Suman stood out from people that we had met on our travels, he spoke with such honesty and frankness. It is difficult to explain why he marked us so much. Among thousands of meetings with locals from dozens of different countries, it often seems difficult to get passed the typical curiosities that we have for each other. Suman seemed to know exactly where we were coming from, and was more interested in our reflections on life than the weather in Canada or whether we approved of sex before marriage.
On Suman's suggestion, the three of us hired a boat all the way to Kaptai, which was only a few kilometers down river. The sun was excruciating out on the river but could only slightly detract from the surrounding scenery. Along the banks of the river we passed groups of bathers, clothes washers and even a few brave fishermen anchored in the few shady spots along the water. Within half an hour we were wandering the streets of Kaptai, heading to the bus stand. Within sight of the buses we were intercepted by an English speaking gentlemen who introduced himself as a government official, a self-proclaimed mayor of sorts. He was adamant that we take a tour of beautiful Kaptai before even considering stepping on a bus to Chittagong! We had a train to catch, and Suman clearly wanted to get home (to make matters worse was now carrying my heavy backpack), but it was impossible to turn down such enthusiasm. After all, Kaptai was the home of Bangladesh's only hydro electric project.

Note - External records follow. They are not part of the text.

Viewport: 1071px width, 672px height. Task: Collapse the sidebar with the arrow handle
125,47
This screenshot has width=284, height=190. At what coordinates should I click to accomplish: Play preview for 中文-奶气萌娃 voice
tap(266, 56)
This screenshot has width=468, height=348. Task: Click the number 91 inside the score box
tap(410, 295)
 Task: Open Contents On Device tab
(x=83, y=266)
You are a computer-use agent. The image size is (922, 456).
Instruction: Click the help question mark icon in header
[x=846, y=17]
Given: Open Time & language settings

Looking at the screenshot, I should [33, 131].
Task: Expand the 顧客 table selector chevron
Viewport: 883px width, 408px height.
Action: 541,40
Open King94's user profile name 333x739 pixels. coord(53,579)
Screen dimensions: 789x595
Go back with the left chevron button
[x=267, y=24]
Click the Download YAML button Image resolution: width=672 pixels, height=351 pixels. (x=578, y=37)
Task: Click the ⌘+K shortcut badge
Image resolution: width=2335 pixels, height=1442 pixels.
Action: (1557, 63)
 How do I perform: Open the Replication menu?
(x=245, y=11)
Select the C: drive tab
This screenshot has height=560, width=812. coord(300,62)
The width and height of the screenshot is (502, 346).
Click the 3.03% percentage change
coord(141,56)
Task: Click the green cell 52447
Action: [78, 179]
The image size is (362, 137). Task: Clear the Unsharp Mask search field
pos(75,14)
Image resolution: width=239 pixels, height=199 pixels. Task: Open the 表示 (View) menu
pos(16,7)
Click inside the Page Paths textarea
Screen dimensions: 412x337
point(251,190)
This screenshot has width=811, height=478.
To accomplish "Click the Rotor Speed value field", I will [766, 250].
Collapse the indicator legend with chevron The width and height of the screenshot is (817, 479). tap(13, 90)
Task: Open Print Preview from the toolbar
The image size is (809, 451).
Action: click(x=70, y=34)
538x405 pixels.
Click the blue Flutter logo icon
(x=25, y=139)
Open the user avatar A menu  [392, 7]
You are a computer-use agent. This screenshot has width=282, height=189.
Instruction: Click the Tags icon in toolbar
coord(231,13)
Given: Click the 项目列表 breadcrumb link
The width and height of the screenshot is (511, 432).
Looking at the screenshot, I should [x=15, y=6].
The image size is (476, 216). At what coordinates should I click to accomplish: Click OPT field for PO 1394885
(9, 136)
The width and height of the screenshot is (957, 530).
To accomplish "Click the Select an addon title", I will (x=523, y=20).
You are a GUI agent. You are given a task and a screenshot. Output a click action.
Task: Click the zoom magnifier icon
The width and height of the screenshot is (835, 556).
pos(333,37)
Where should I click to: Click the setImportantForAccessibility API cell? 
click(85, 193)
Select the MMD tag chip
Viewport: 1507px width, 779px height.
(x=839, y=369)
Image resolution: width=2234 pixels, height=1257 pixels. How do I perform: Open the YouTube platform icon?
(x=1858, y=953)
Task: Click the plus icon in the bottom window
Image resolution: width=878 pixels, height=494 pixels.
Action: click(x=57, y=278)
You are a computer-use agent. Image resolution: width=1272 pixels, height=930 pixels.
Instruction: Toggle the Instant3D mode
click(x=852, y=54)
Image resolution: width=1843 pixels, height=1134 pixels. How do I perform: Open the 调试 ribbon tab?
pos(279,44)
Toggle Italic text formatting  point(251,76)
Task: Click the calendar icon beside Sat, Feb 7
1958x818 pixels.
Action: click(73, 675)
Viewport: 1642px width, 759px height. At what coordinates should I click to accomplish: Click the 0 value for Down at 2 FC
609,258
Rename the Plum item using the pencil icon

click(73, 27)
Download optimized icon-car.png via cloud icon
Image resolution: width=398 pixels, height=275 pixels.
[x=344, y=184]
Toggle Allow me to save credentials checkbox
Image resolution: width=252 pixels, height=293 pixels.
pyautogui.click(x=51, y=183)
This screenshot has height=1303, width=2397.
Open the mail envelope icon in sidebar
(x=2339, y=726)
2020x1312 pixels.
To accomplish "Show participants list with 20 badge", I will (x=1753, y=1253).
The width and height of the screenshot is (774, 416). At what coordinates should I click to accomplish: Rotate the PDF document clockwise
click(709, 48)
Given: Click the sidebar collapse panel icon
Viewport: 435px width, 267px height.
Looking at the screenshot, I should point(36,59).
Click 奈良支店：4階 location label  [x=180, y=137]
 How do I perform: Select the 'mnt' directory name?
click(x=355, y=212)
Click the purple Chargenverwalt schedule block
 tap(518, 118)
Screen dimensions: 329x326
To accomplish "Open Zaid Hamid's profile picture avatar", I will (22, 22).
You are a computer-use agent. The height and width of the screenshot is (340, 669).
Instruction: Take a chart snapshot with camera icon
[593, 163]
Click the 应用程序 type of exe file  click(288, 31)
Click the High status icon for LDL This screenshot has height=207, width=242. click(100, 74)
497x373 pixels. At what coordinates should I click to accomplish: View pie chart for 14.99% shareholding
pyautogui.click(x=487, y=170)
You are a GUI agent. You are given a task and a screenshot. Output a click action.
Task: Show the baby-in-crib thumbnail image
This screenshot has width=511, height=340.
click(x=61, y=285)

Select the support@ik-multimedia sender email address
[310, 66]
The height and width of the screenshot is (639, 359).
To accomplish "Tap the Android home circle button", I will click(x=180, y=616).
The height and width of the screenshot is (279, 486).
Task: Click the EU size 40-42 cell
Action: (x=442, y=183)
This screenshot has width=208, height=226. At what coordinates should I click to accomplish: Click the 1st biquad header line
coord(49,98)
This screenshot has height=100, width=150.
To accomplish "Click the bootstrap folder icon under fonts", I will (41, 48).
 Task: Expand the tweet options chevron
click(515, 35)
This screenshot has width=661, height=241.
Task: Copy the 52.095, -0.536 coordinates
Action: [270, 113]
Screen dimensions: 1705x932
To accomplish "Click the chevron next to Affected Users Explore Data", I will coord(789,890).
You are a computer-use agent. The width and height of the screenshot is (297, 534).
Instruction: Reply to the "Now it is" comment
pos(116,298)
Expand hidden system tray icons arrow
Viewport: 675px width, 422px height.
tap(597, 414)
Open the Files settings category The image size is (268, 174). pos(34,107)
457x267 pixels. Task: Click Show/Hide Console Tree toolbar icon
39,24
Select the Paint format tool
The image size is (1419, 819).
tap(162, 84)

The contrast between Chitmorong and Kaptai was striking. The rows of shacks that led from the docking area to the main street were squalid, and the main street was not much better. The town was a seedy military base and there really was nothing for us to see. We were prevented from taking photos of the only somewhat decent view due to the presence of the Kaptai Dam in the photo. We did at least attract the attention of a sweet journalist who popped out of his office to be photographed with us and to exchange e-mail addresses as we passed by (the photos were in our inbox by the time we next had access to internet). Our guide was however becoming increasingly annoying, asking us for gifts, and parading us around town like trophies while Suman exhaustedly lugged my bag around (his pride was no match for the heat though, and he eventually let me take my bag back).
We had now drawn enough attention to ourselves to be summoned into the nearby military office, where luckily, the bored soldiers simply wanted to get in on the excitement. Our small tour of Kaptai had now been dragged out much longer than we had wanted, and we finally managed to say escape from with "the mayor", the journalist and the soldiers. Suman got us onto a direct bus to Chittagong and waved goodbye, once again we were parting ways with a stranger who had gone out of his way to help us, this time it felt like we were leaving an old friend.